On Wed, Jul 18, 2012 at 8:51 PM, meekerdb <meeke...@verizon.net> wrote:

>  On 7/18/2012 6:28 AM, R AM wrote:
>
> Dear Bruno, compatibilist free-will is defined as "without coercion".
> Metaphisical (non-compatibilist) free-will is a property or ability people
> claim to have when making decisions (i.e. they are so absolutely free that
> even natural law does not coerce them). Compatibilist free-will is NOT
> something people have, since it is defined by the external situation to the
> agent (i.e. the agent is not externally constrained).
>
>
> That seems like a strange conception of what it means "to have".  I have a
> motorcycle.  The fact that it is external and is mine because I paid for it
> and it is registered in my name doesn't negate my having it.
>

I don't think we say we have free-will in the same sense than owning a
motorcycle.

Here is an example of what I mean:

1) Someone is coercing you to give some secret information. A member of
your family will be killed if you don't comply.

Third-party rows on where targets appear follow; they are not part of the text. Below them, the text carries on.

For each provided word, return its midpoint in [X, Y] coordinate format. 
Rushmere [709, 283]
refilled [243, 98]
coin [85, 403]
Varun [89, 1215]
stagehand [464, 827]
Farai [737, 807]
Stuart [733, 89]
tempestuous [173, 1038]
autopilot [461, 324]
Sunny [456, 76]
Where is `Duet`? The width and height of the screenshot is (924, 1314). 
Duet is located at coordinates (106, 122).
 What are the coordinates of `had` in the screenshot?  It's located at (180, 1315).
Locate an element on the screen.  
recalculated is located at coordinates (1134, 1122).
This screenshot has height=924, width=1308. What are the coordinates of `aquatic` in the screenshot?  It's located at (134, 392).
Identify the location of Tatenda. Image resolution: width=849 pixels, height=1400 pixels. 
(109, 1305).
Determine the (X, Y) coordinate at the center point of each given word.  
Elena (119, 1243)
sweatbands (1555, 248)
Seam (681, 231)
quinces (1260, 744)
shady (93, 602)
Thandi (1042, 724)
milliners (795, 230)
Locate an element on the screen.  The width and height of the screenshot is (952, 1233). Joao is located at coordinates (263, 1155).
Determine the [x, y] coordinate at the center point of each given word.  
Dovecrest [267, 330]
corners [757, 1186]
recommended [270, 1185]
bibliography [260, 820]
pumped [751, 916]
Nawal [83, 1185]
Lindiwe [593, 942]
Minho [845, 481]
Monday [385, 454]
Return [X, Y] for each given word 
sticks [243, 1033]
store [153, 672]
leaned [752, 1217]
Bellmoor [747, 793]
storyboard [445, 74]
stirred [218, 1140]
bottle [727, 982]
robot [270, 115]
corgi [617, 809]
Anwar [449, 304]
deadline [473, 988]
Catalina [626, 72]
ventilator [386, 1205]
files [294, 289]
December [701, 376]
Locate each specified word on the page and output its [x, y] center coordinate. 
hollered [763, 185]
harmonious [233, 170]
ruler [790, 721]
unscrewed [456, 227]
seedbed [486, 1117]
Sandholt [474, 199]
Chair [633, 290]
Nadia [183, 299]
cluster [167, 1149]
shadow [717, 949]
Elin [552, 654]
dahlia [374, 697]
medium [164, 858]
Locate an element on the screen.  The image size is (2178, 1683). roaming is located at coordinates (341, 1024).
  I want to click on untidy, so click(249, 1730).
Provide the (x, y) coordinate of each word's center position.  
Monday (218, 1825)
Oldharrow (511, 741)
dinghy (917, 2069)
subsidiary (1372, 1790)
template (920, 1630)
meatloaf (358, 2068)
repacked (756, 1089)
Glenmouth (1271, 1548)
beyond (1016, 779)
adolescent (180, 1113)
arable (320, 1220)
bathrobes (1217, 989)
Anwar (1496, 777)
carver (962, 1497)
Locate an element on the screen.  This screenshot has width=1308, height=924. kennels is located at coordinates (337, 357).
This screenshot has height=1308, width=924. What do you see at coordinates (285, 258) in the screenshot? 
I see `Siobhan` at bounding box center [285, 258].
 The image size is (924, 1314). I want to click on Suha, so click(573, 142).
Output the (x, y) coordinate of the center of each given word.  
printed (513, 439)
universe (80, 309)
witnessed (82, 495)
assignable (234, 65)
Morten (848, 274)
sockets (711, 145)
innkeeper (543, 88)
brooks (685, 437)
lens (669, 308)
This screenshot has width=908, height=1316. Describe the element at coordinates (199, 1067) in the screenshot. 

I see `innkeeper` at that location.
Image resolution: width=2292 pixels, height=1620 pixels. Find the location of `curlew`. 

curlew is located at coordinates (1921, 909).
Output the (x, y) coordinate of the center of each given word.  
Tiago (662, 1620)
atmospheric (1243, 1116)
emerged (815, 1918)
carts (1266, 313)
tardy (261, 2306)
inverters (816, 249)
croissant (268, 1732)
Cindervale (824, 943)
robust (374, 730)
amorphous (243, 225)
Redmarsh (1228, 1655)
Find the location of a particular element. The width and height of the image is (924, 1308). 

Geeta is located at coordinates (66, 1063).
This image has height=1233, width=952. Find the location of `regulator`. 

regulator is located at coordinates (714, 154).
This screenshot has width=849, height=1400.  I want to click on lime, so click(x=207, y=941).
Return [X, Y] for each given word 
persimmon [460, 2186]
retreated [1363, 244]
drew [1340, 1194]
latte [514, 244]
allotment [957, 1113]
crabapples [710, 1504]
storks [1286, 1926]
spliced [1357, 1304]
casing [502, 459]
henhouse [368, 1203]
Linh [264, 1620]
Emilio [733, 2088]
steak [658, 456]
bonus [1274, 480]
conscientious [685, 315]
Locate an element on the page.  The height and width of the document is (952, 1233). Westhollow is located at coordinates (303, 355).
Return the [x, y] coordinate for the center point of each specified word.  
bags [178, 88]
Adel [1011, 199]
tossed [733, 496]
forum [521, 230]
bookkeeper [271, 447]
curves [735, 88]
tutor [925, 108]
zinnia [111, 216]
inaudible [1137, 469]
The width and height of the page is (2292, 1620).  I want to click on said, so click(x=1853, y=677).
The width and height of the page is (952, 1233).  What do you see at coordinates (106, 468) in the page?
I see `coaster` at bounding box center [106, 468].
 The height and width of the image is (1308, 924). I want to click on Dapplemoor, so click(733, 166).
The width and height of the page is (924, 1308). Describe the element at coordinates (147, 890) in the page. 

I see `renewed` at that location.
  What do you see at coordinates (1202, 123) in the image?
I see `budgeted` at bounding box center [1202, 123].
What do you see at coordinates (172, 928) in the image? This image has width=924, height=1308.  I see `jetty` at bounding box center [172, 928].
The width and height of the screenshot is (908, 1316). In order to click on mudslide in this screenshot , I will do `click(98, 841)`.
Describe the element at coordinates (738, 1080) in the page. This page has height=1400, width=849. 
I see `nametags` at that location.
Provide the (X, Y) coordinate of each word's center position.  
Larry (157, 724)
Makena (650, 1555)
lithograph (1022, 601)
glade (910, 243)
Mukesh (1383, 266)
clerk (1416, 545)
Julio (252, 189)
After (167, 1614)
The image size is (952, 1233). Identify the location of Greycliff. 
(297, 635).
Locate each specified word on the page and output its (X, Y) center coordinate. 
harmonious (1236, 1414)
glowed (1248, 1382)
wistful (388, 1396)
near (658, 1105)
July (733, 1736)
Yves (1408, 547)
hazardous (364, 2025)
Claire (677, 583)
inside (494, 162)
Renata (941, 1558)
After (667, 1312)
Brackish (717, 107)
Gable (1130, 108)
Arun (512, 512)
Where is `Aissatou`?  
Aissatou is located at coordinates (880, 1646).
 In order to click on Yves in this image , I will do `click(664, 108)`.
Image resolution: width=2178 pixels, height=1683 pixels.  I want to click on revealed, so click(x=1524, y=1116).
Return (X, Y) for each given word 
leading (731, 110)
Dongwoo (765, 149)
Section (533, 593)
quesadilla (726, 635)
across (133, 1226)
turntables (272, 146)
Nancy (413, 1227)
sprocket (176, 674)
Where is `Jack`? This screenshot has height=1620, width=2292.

You decide to provide the
information: you are coerced => no compatibilist free-will, but you still
exercised your "metaphysical free-will".

2) You decide to provide the information without coercion. Here you have
both metaphysical and compatibilist free-will (you have not been coerced).

>From the point of view of compatibilist free-will, the only difference
between 1 and 2 is the external situation (the coercion). Compatibilist
free will is not something you have, or something you do, or a "power" of
you. It's something that happens to you.